» **The request**
Copy the following data line for line, with no changes.
-------- Records for the exercise --------
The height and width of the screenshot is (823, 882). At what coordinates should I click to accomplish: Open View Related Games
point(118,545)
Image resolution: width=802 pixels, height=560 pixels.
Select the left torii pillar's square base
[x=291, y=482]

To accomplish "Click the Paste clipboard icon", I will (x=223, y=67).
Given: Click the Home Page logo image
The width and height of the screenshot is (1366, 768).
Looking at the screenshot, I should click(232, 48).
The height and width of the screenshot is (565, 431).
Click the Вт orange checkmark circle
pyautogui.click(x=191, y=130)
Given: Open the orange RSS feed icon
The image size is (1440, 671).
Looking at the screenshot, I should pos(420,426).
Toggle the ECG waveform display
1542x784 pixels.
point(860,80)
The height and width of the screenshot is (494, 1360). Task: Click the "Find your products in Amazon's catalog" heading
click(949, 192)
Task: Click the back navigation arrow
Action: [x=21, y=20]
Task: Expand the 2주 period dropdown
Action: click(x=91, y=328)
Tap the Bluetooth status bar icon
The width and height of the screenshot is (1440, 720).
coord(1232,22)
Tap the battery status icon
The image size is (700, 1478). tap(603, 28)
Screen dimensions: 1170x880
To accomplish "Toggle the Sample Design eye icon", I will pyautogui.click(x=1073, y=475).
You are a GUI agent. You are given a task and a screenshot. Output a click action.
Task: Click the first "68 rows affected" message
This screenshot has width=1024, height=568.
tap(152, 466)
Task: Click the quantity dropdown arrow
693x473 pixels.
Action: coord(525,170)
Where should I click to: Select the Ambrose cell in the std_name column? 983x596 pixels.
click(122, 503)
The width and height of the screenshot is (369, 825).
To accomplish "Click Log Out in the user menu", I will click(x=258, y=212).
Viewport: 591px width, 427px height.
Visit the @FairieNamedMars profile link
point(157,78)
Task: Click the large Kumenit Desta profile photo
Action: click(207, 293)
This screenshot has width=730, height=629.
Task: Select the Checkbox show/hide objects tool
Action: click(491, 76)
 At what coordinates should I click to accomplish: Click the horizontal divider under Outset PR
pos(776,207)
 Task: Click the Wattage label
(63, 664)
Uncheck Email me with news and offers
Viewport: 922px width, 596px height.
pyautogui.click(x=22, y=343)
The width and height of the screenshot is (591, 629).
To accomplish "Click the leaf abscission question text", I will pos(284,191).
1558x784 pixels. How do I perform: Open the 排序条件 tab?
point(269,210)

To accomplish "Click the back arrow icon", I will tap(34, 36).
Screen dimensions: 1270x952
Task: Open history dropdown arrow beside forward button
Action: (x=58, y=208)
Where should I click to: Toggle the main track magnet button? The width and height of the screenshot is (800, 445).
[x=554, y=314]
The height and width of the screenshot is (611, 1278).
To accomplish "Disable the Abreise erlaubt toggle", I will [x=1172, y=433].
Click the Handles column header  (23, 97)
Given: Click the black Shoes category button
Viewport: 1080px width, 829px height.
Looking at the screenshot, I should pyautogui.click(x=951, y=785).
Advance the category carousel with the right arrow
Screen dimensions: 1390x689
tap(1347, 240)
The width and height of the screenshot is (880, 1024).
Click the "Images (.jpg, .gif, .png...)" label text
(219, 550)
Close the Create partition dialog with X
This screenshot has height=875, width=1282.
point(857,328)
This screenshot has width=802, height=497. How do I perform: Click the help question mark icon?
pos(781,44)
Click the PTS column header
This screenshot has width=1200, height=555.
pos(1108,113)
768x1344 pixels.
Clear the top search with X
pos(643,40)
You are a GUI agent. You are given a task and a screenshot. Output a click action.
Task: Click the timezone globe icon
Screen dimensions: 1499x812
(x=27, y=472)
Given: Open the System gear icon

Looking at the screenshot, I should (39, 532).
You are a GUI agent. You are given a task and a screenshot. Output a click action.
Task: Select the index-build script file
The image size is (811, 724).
--------
» **Answer in full**
The height and width of the screenshot is (823, 882). At what coordinates should I click to accomplish: Open View Related Games
point(118,545)
Image resolution: width=802 pixels, height=560 pixels.
Select the left torii pillar's square base
[x=291, y=482]

To accomplish "Click the Paste clipboard icon", I will (x=223, y=67).
Given: Click the Home Page logo image
The width and height of the screenshot is (1366, 768).
Looking at the screenshot, I should click(232, 48).
The height and width of the screenshot is (565, 431).
Click the Вт orange checkmark circle
pyautogui.click(x=191, y=130)
Given: Open the orange RSS feed icon
The image size is (1440, 671).
Looking at the screenshot, I should pos(420,426).
Toggle the ECG waveform display
1542x784 pixels.
point(860,80)
The height and width of the screenshot is (494, 1360). Task: Click the "Find your products in Amazon's catalog" heading
click(949, 192)
Task: Click the back navigation arrow
Action: [x=21, y=20]
Task: Expand the 2주 period dropdown
Action: click(x=91, y=328)
Tap the Bluetooth status bar icon
The width and height of the screenshot is (1440, 720).
coord(1232,22)
Tap the battery status icon
The image size is (700, 1478). tap(603, 28)
Screen dimensions: 1170x880
To accomplish "Toggle the Sample Design eye icon", I will pyautogui.click(x=1073, y=475).
You are a GUI agent. You are given a task and a screenshot. Output a click action.
Task: Click the first "68 rows affected" message
This screenshot has width=1024, height=568.
tap(152, 466)
Task: Click the quantity dropdown arrow
693x473 pixels.
Action: coord(525,170)
Where should I click to: Select the Ambrose cell in the std_name column? 983x596 pixels.
click(122, 503)
The width and height of the screenshot is (369, 825).
To accomplish "Click Log Out in the user menu", I will click(x=258, y=212).
Viewport: 591px width, 427px height.
Visit the @FairieNamedMars profile link
point(157,78)
Task: Click the large Kumenit Desta profile photo
Action: click(207, 293)
This screenshot has width=730, height=629.
Task: Select the Checkbox show/hide objects tool
Action: click(491, 76)
 At what coordinates should I click to accomplish: Click the horizontal divider under Outset PR
pos(776,207)
 Task: Click the Wattage label
(63, 664)
Uncheck Email me with news and offers
Viewport: 922px width, 596px height.
pyautogui.click(x=22, y=343)
The width and height of the screenshot is (591, 629).
To accomplish "Click the leaf abscission question text", I will pos(284,191).
1558x784 pixels. How do I perform: Open the 排序条件 tab?
point(269,210)

To accomplish "Click the back arrow icon", I will tap(34, 36).
Screen dimensions: 1270x952
Task: Open history dropdown arrow beside forward button
Action: (x=58, y=208)
Where should I click to: Toggle the main track magnet button? The width and height of the screenshot is (800, 445).
[x=554, y=314]
The height and width of the screenshot is (611, 1278).
To accomplish "Disable the Abreise erlaubt toggle", I will [x=1172, y=433].
Click the Handles column header  (23, 97)
Given: Click the black Shoes category button
Viewport: 1080px width, 829px height.
Looking at the screenshot, I should pyautogui.click(x=951, y=785).
Advance the category carousel with the right arrow
Screen dimensions: 1390x689
tap(1347, 240)
The width and height of the screenshot is (880, 1024).
Click the "Images (.jpg, .gif, .png...)" label text
(219, 550)
Close the Create partition dialog with X
This screenshot has height=875, width=1282.
point(857,328)
This screenshot has width=802, height=497. How do I perform: Click the help question mark icon?
pos(781,44)
Click the PTS column header
This screenshot has width=1200, height=555.
pos(1108,113)
768x1344 pixels.
Clear the top search with X
pos(643,40)
You are a GUI agent. You are given a task and a screenshot. Output a click action.
Task: Click the timezone globe icon
Screen dimensions: 1499x812
(x=27, y=472)
Given: Open the System gear icon

Looking at the screenshot, I should (39, 532).
You are a GUI agent. You are given a task and a screenshot. Output a click action.
Task: Select the index-build script file
The image size is (811, 724).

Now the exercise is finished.